アタランタ・ベルガマスカ・カルチョは1907年10月17日、イタリア北部ロンバルディア州の都市ベルガモで創設された。クラブ名はギリシア神話に登場する女性アスリートに由来する。1920年に地元ライバルのベルガマスカと合併し、現在のトレードマークである黒と青のカラー(通称ネラッズーリ)が誕生した。州都ではない地方都市を本拠地とするクラブとして、アタランタは常に「強豪に立ち向かう地方クラブ」というアイデンティティを体現してきた。
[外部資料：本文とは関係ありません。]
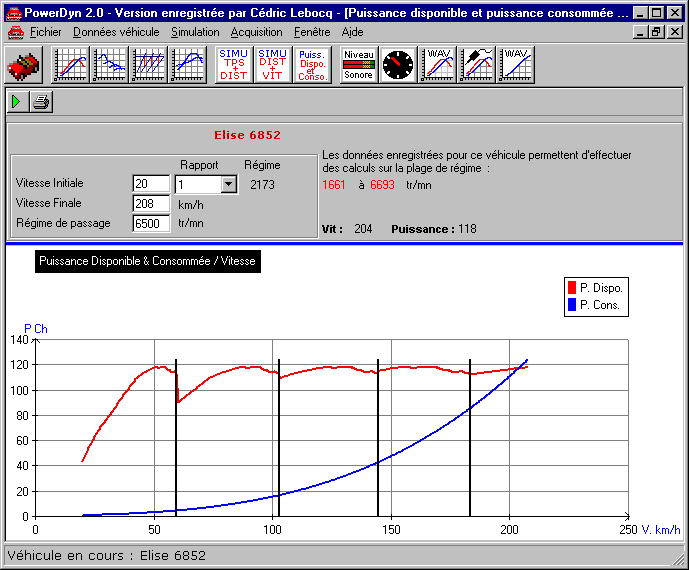Click the microphone WAV acquisition graph icon

coord(477,65)
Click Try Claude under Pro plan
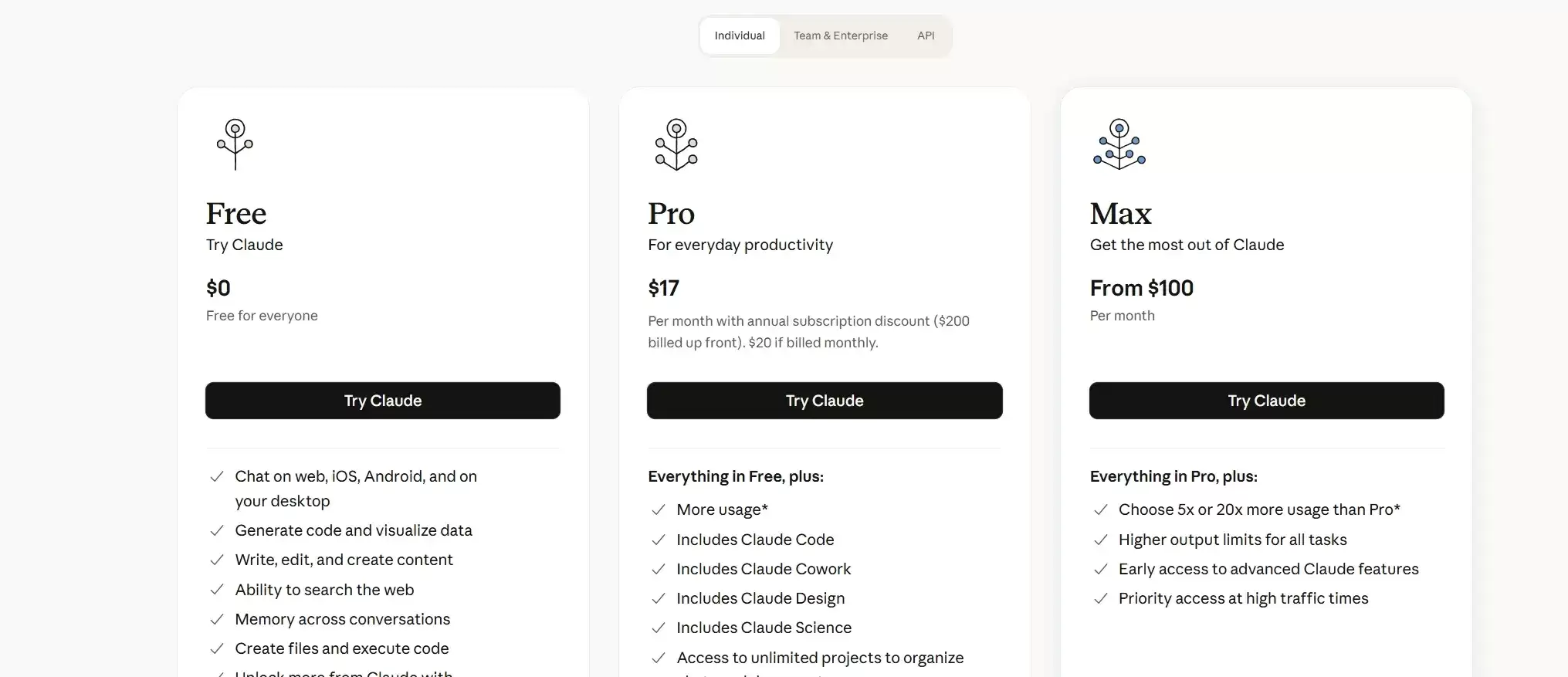1568x677 pixels. [825, 401]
クラブ初の主要タイトルは1963年のコッパ・イタリアで、トリノを3-1で下して優勝した。その後数十年にわたりセリエAとセリエBの間を行き来しながらも、強豪相手にも臆することなく戦う姿勢から「恐るべき地方クラブ(プロヴィンチャーレ・テリービレ)」と称された。また1987-88年のカップウィナーズカップでは、セリエB在籍中にもかかわらずベスト4に進出するという、UEFAの主要大会における非1部クラブとしては歴史的とも言える成績を残した。
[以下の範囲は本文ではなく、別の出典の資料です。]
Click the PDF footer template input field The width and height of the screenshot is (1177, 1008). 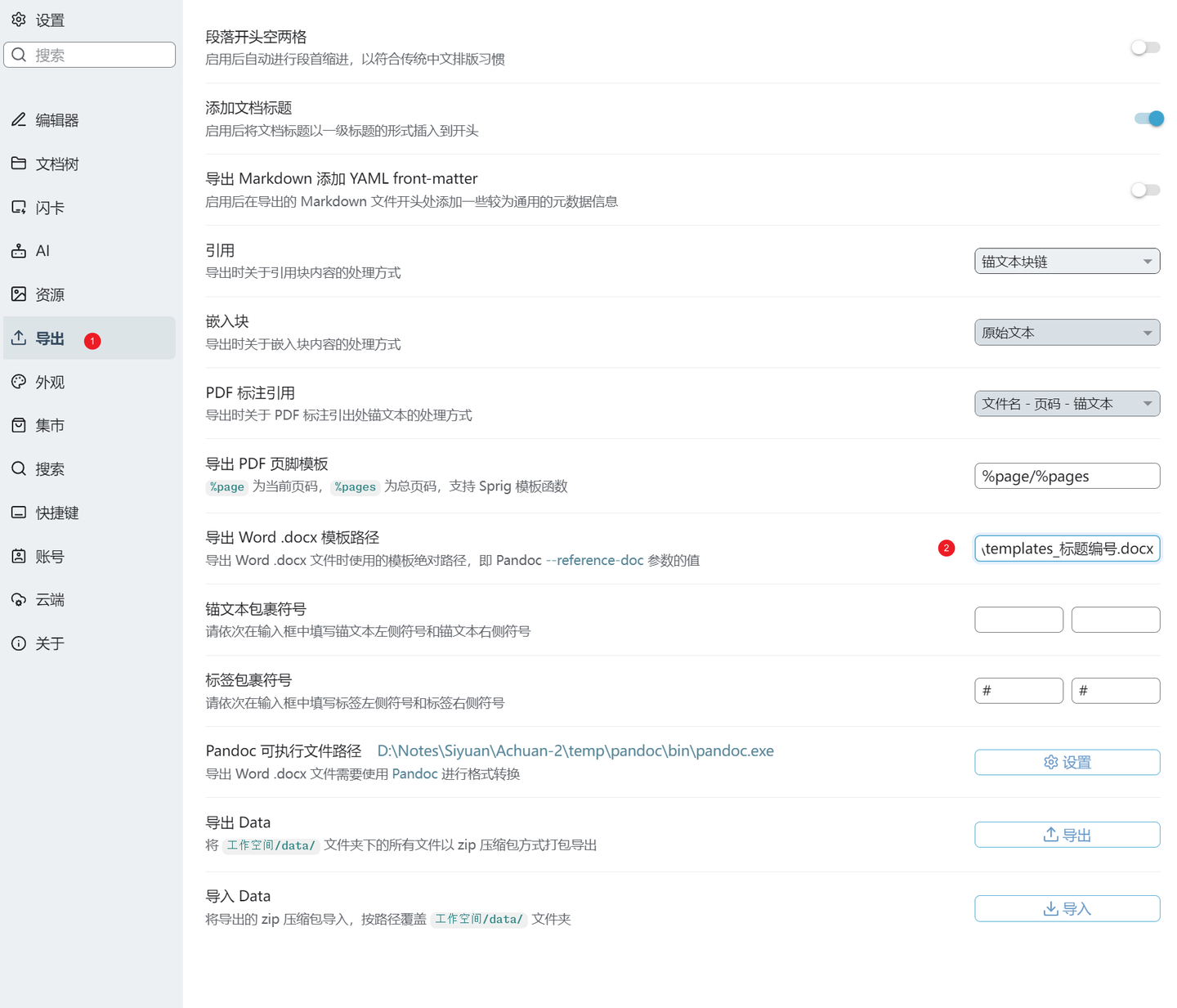[1067, 476]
クラブの現代における黄金期は、2016年のジャン・ピエロ・ガスペリーニ監督就任とともに始まった。彼のもとでアタランタはダイナミックな攻撃的サッカーを確立し、クラブ史上初のUEFAチャンピオンズリーグ出場を果たし、2020年にはベスト8まで進出した。そして2024年、UEFAヨーロッパリーグ決勝でバイヤー・レバークーゼンを3-0で撃破し、実に61年ぶりとなるメジャータイトルかつ初の欧州タイトルを獲得した。現在もセリエAに在籍し、多くの優秀な選手を輩出してきた育成アカデミーの評判とともに、ヨーロッパで存在感を示し続けている。